Architecting Global Data Collaboration with Delta Sharing (2024)

In today's interconnected digital landscape, data sharing and collaboration across organizations and platforms are crucial for modern business operations. Delta Sharing, an innovative open data sharing protocol, empowers organizations to securely share and access data across diverse platforms, prioritizing security and scalability without constraints of vendor or data format.

This blog is dedicated to presenting data replication options within Delta Sharing by exploring architecture guidance tailored to specific data sharing scenarios. Drawing insights from our experiences with many Delta Sharing clients, our goal is to reduce egress costs and improve performance by providing specific data replication alternatives. While live sharing remains suitable for many cross-region data sharing scenarios, there are instances where replicating the entire dataset and establishing a data refresh process for local regional replicas proves to be more cost-efficient. Delta Sharing facilitates this through the utilization of Cloudflare R2 storage, Change Data Feed (CDF) Delta Sharing and Delta Deep Cloning functionalities. As a result of these capabilities, Delta Sharing is highly valued by clients for empowering users and providing exceptional flexibility in meeting their data sharing needs.

Delta Sharing is Open, Flexible, and Cost-Efficient

Databricks and the Linux Foundation developed Delta Sharing to provide the first open source approach to data sharing across data, analytics and AI. Customers can share live data across platforms, clouds and regions with strong security and governance. Whether you use the open source project by self-hosting, or the fully managed Delta Sharing on Databricks – both provide a platform-agnostic, flexible, and cost-effective solution for global data delivery. Databricks customers receive additional benefits within a managed environment that minimizes administrative overhead and integrates natively with Databricks Unity Catalog. This integration offers a streamlined experience for data sharing within and across organizations.

Delta Sharing on Databricks has experienced widespread adoption across various collaboration scenarios since its general availability in August 2022.

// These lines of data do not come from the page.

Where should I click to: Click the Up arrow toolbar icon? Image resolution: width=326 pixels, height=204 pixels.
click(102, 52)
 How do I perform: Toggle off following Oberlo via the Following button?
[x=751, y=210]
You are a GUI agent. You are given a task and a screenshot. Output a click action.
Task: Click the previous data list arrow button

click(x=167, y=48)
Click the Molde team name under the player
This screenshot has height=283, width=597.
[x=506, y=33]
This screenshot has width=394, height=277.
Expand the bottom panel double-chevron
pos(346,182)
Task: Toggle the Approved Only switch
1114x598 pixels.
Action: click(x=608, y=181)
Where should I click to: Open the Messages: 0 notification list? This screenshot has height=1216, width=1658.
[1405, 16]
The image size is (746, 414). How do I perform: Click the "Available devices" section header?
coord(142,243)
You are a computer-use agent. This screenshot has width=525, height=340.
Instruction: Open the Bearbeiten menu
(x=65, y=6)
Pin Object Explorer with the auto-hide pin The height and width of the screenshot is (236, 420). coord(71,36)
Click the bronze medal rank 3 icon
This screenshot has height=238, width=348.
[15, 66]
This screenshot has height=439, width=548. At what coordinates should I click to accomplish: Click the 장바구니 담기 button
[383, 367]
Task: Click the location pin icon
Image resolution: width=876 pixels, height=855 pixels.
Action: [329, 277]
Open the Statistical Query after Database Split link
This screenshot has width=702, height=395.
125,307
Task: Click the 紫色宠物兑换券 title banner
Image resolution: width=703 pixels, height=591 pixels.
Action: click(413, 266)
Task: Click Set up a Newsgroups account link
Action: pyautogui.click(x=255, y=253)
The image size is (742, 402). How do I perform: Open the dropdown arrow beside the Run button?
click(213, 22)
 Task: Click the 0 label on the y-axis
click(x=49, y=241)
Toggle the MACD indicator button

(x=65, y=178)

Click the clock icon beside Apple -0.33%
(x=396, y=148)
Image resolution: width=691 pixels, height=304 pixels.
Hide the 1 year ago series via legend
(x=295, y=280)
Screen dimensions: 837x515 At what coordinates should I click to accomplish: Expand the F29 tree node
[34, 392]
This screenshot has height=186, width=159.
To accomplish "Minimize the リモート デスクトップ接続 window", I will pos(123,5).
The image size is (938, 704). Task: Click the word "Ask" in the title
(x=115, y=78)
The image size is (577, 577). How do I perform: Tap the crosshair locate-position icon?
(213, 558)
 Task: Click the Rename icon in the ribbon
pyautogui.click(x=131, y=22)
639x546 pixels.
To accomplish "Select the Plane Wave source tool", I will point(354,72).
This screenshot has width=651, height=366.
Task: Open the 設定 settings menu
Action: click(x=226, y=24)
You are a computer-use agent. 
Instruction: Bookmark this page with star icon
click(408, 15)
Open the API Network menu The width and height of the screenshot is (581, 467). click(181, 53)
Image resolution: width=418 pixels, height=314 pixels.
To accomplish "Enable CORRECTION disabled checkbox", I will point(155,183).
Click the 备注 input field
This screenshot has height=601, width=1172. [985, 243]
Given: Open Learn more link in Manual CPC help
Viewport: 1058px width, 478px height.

In this blog, we will explore two common architectural patterns where Delta Sharing has played a pivotal role in enabling and enhancing critical business scenarios:

  1. Intra-Enterprise Cross-Regional Data Sharing
  2. Data Aggregator (Hub and Spoke) Model

As part of this blog, we will also demonstrate that the Delta Sharing deployment architecture is flexible and can be seamlessly extended to fulfill new data sharing requirements.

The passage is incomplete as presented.